「アパート物語」概要
 
 東京郊外の私鉄沿線でアパートを経営する磯田誠と富士子の夫婦は、老朽化したアパートを潰そうかと考えていたが、安い家賃に助けられている住民のことを考えると、決断が付かない。借家人のなかでも、一番の長居の長塚は、破損した家の修理のことで、富士子にねじ込んできたり、自分が保証人になって入居した青年が、自分に無断で紹介した会社を辞めてしまったのを根にもって、苛め尽くして、世逃げされたり、物騒な存在だった。
 その長塚が最近、最もうるさいのは、「猫のおばちゃん」といわれる猫好きの老女が、部屋から外に猫を出していることだった。富士子は二人のいさかいの仲に入って、猫のおばちゃんに部屋の中でだけ飼うのを納得させたりして、苦労した。長塚は酒癖も悪く、しばしば深酒して、羽目板を蹴破るなど、鬱陶しい入居者だった。
 そんな長塚が、階下の寺崎青年の部屋のドアーに「救急車を呼んでください」という張り紙を見つけて、大騒ぎになった。会社を解雇された寺崎青年は、ここ数日飲まず食わずの状態で、部屋の中に血を吐いて倒れていた。長塚からの連絡で、急行した誠と富士子は、緊急入院した病院にも付添い、親身の世話をした。その甲斐あって、無事退院した寺崎青年には、下半身不自由の後遺症が残っていたが、生活保護を受けて、一人暮らしの生活は立ち直り、長塚への恩を忘れずにいた。
 そんな春先に、長塚が庭先で異常な行動をしているのを見受けた寺崎青年は、長塚が猫を殺して、解剖したのを知り、声を掛けた.すると、長塚は慌てて逃げだし、岡の下の水田地帯に向かって、走り去った。
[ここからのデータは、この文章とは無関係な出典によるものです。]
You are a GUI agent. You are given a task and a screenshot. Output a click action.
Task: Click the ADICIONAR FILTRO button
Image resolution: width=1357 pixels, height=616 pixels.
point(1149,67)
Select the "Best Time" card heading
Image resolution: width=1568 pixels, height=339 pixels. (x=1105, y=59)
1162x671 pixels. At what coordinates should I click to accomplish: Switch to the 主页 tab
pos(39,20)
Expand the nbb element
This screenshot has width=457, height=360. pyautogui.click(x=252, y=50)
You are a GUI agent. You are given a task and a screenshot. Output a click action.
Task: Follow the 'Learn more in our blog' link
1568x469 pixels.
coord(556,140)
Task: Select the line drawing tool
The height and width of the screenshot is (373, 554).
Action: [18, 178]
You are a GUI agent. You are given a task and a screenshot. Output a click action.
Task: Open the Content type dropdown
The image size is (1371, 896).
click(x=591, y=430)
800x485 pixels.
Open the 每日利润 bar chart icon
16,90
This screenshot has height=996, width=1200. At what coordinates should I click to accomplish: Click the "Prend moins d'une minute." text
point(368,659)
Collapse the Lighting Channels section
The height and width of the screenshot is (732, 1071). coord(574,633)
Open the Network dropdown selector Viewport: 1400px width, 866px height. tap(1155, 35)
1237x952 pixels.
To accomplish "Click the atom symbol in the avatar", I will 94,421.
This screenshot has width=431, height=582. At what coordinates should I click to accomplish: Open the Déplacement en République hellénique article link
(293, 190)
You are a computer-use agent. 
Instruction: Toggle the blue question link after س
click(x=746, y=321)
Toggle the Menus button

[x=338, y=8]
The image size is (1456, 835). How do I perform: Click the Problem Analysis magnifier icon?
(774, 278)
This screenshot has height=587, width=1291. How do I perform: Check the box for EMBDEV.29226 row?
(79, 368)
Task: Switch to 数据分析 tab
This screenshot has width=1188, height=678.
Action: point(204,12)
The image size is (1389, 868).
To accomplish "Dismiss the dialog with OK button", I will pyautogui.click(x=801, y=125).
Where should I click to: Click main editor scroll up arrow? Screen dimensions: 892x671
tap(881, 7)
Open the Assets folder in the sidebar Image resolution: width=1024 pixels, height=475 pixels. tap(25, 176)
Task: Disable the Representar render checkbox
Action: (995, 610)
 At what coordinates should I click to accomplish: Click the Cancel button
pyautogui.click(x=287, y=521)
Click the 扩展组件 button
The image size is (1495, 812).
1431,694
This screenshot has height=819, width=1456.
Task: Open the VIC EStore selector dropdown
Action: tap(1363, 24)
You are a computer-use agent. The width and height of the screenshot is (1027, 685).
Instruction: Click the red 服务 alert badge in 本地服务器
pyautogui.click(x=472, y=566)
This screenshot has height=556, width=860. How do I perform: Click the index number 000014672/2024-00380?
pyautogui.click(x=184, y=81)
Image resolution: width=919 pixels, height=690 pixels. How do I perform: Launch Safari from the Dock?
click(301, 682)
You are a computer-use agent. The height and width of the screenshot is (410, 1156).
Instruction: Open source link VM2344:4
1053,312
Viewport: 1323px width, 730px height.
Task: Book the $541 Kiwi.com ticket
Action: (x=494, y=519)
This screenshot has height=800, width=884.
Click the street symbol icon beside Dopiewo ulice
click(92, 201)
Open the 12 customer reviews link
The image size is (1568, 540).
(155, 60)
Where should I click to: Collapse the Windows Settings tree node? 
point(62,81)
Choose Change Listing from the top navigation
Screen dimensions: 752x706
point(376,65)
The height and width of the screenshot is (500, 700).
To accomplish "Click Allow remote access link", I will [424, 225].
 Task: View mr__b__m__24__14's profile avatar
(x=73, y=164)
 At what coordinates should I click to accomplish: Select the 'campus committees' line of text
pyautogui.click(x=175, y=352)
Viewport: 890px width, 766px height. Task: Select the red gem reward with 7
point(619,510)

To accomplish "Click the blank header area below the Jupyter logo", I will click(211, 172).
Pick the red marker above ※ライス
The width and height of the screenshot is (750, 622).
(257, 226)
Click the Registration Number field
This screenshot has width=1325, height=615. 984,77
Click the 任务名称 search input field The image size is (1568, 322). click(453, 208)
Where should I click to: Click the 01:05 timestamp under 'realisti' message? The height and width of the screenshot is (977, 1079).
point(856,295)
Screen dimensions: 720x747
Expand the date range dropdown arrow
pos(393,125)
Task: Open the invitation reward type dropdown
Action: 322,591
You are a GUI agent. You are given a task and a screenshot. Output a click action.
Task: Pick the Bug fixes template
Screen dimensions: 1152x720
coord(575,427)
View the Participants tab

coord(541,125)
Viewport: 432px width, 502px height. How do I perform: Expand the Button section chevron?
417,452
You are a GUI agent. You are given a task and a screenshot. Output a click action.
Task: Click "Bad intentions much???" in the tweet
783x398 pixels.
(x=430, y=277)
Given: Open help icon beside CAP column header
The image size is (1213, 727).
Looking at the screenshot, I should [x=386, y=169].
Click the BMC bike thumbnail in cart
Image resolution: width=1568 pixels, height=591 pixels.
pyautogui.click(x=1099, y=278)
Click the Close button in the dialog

寺崎青年は、後を追ったが、長塚は激流の用水路に身を投げて、流されていった。寺崎青年は必至で追いかけ、浅瀬で止まった長塚を、今こそ恩返しの時とばかりに、助け上げた。
 一端、岡に上げて見たが、長塚の意識は朧で、処置に困った寺崎青年は、大家の磯田夫婦に連絡に走った。車で駆けつけた磯田夫婦は、的確に処置して、長塚を救急車で病院に運んだ。この結果、長塚も九死に一生を得て、健康を取り戻した。
 折から春満開の季節。色々な問題を抱える多様な人々が巻き起こす事件を、長生きの者の知恵で、一つ一つ誠実に解決してきた磯田夫婦は、借家人達を招いた花を見る会を開こうと計画を練りはじめ、招待状を作り始めた。